Before you begin using essential oils in your scenting project, imagine the smells you want to capture. Spicy, woodsy, bright. Comforting, relaxing, refreshing.  Our Essential Oil Guide profiles over 40 EOs and will help you chose the EOs you want to blend.

  1. Scent with Drops
    While it is absolutely accurate to measure by weight or by volume of your essential oil, I actually prefer to add by drops. This allows me to smell as I go and adjust slowing until I am satisfied. For instance, if you want to scent a 12 oz container of lotion with .5% concentration of lavender EO you will want to add .06 oz of lavender EO or 35 drops of lavender EO.
  2. Use a warm water bath to loosen up non-liquid bases, such as Virgin Coconut Oil or Barrier Balm, which are solid at room temperature.  As it loosens I whisk it in a folding motion to help it become softer. Then add the drops and whisk it well to disperse the scents evenly.
  3. Use plastic pipettes, and use a new one for each EO. I know glass pipettes are more environmentally friendly, but the truth is, it is so easy to dip a used pipette into the wrong essential oil and then you’ve got an adulterated oil that can’t be used.

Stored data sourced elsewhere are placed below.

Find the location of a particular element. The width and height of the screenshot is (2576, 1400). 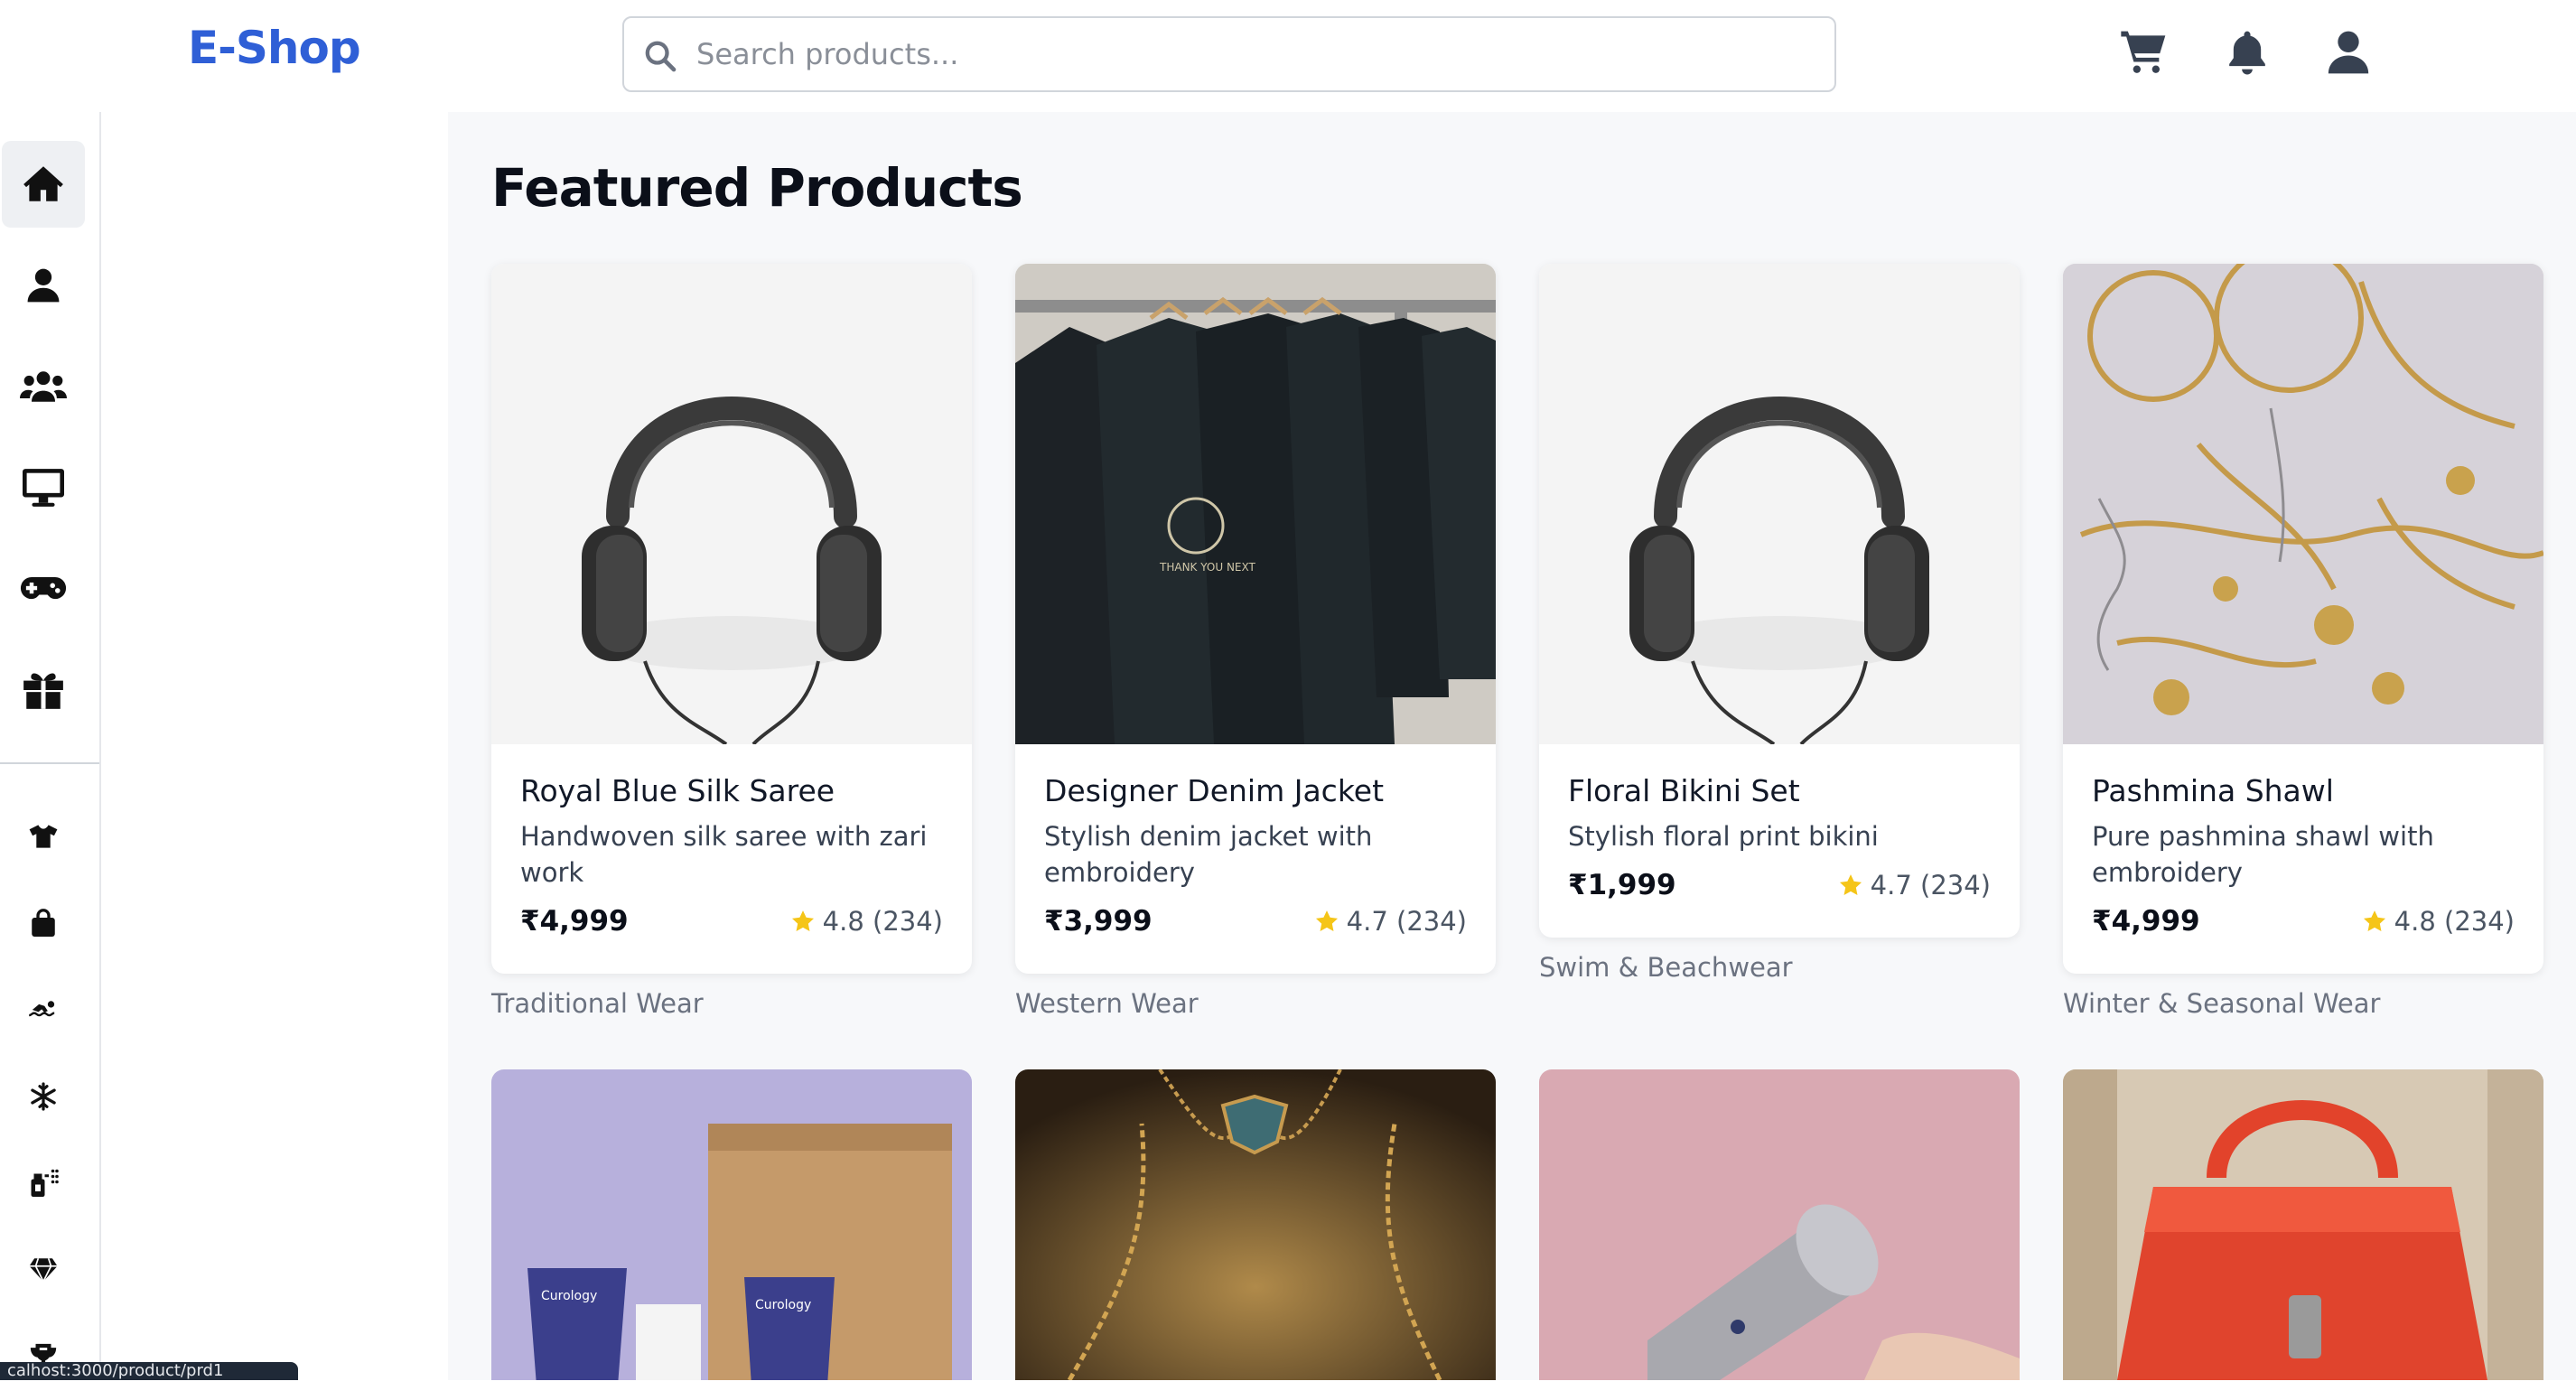

user-icon is located at coordinates (44, 286).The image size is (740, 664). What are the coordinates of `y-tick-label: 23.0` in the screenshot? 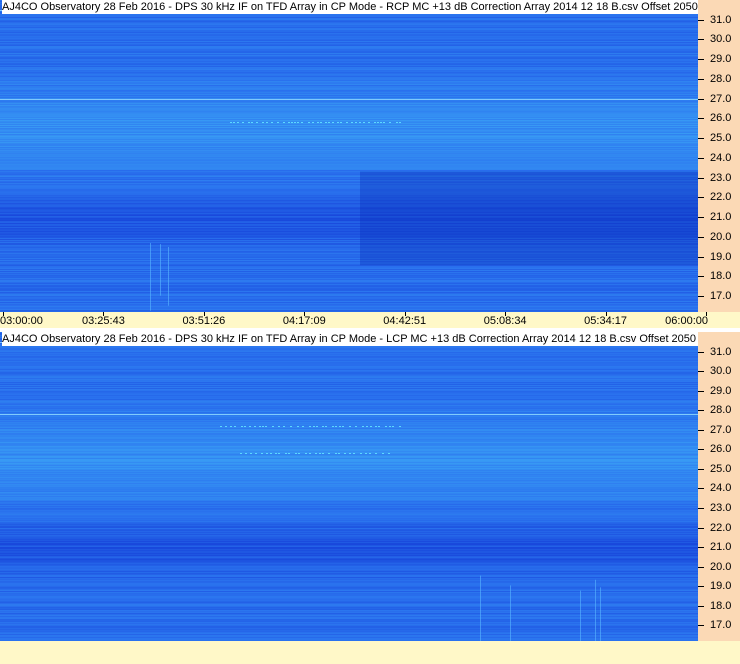 It's located at (721, 508).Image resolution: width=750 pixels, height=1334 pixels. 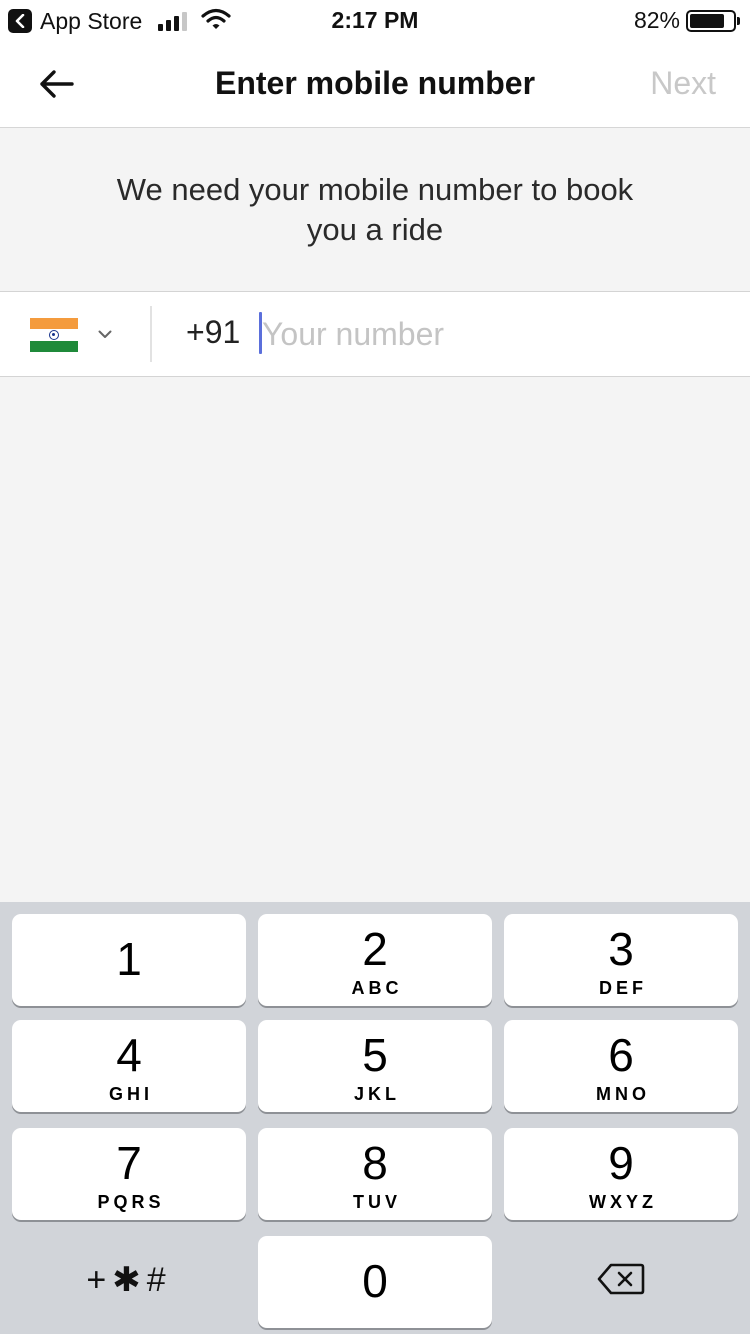 I want to click on key-5: 5 JKL, so click(x=375, y=1066).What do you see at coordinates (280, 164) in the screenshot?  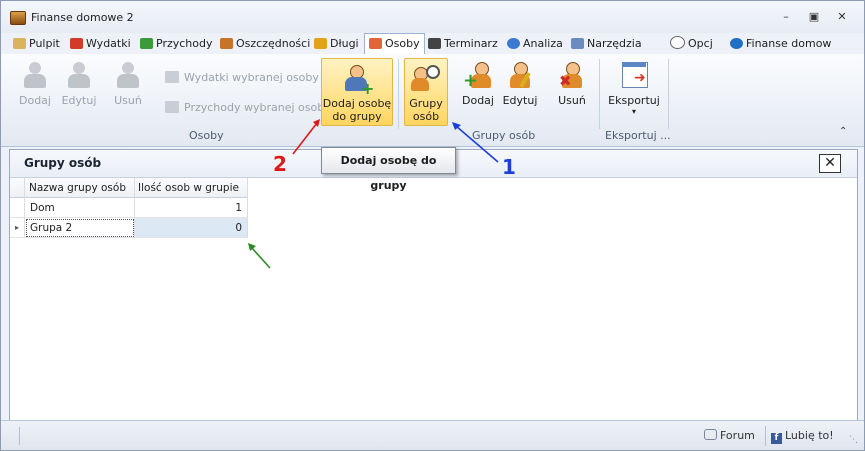 I see `annotation-number-2: 2` at bounding box center [280, 164]. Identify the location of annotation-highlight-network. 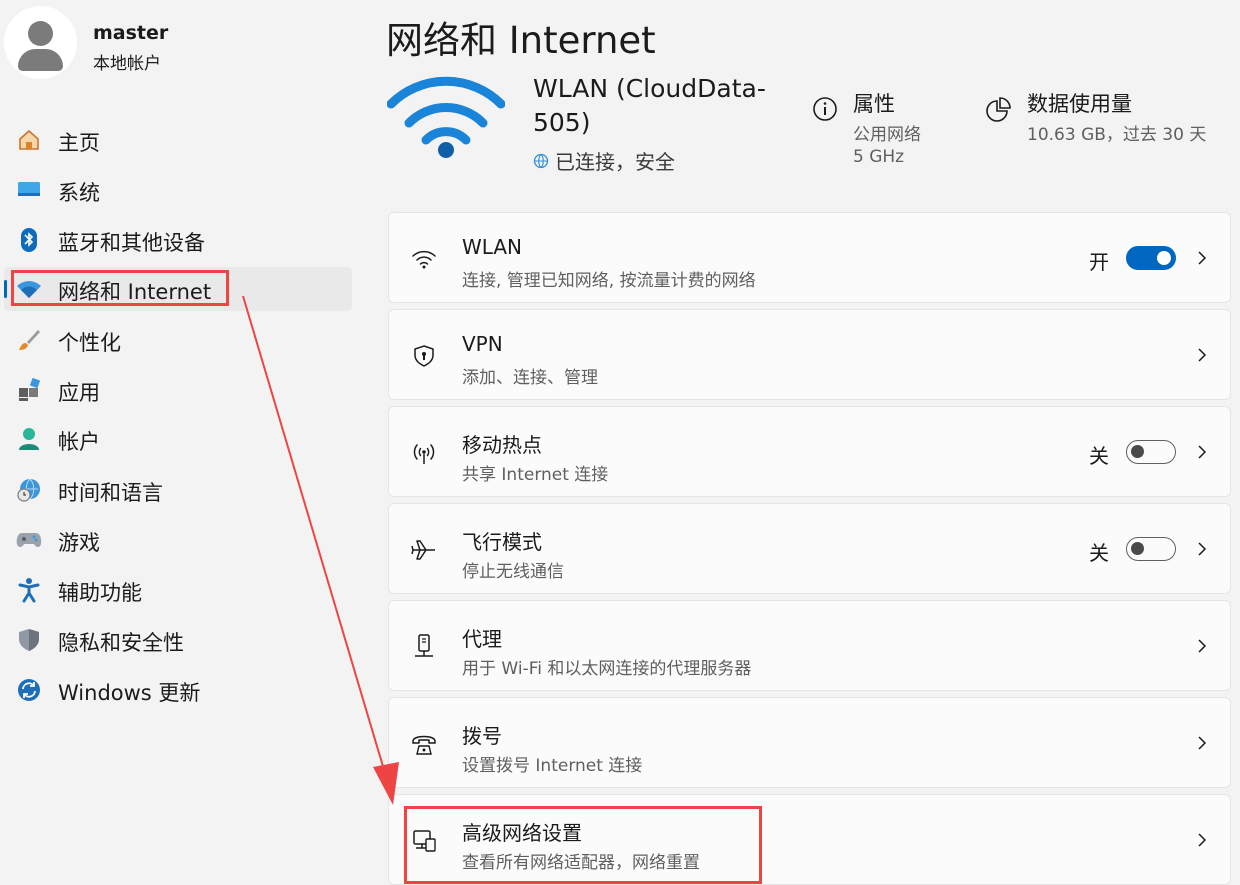
(120, 288).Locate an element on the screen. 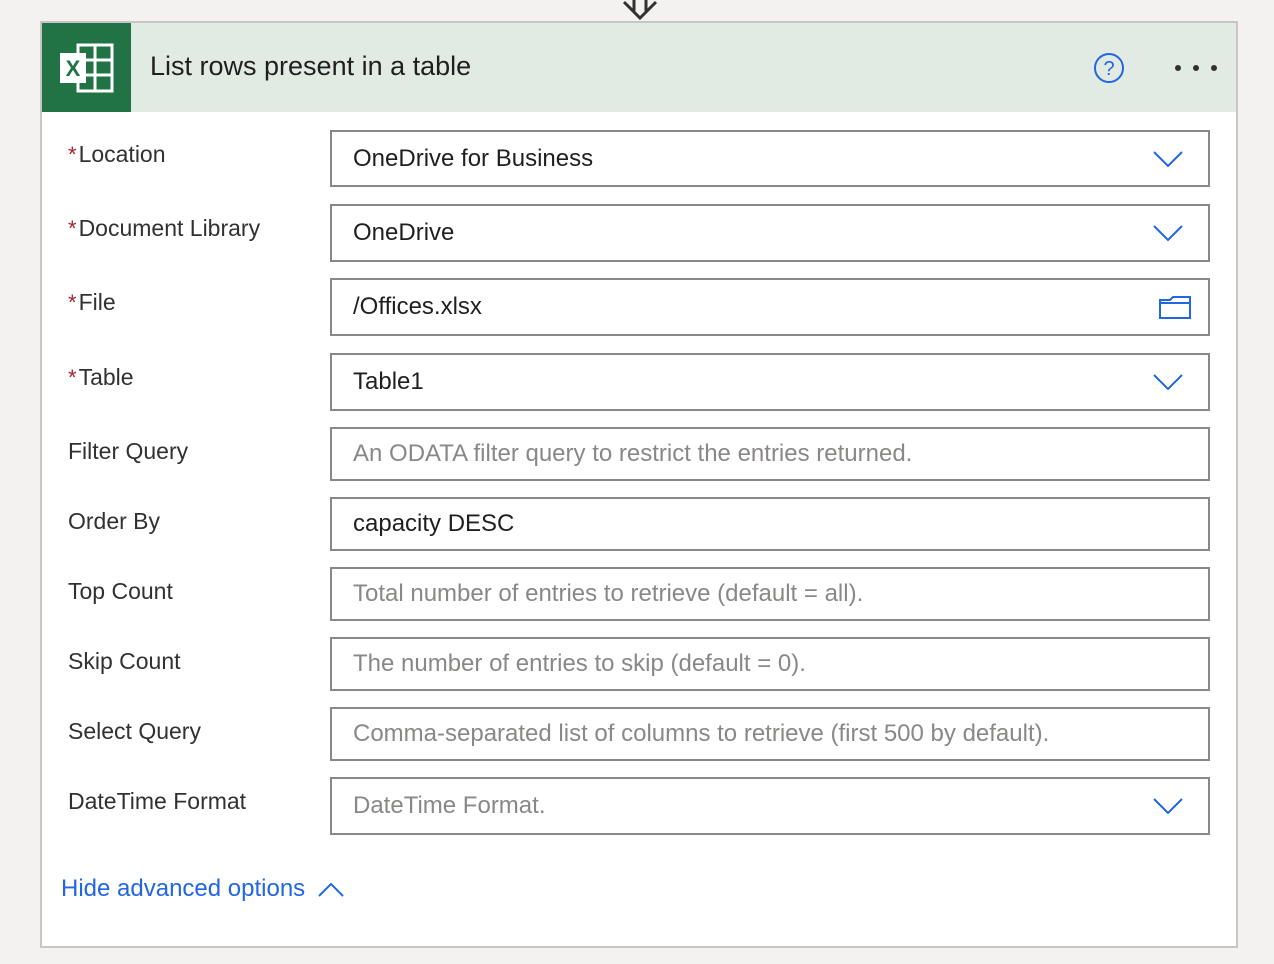 This screenshot has height=964, width=1274. hide-advanced-options-link: Hide advanced options is located at coordinates (183, 889).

How to Add Less than a Drop

I use a handy cheat sheet to figure how many drops of an essential oil is needed. The cheat sheet converts percentages to ounces, drops, and milliliters so you can choose which method works best. But sometimes, when you calculate from weight and volume to drops, you end up needing less than a full drop. And while that sounds– and is, tricky, one way I do this is to fill my pipette, then squeeze out most of the oil back into the original EO bottle, leaving just a trace in the pipette. These last few ‘drops’ are actually smaller than the full-size drops created when a pipette is full. Squeeze carefully and you have ‘less than’ a drop.

Some schools of thought recommend diluting the EO in water, but I don’t recommend it.  You can always figure out your own methodology once you get more practice and confidence under your belt.

Other Scenting Resources

On our website, you’ll find our scenting guide for percentages of EO into different bases. You can also download our Essential Oil Scent Profile guide which describes more than 40 essential oils. These three guides will help you as use begin using essential oils to scent your favorite products.

Do you have a favorite method for scenting? Do you have a signature scent profile you like?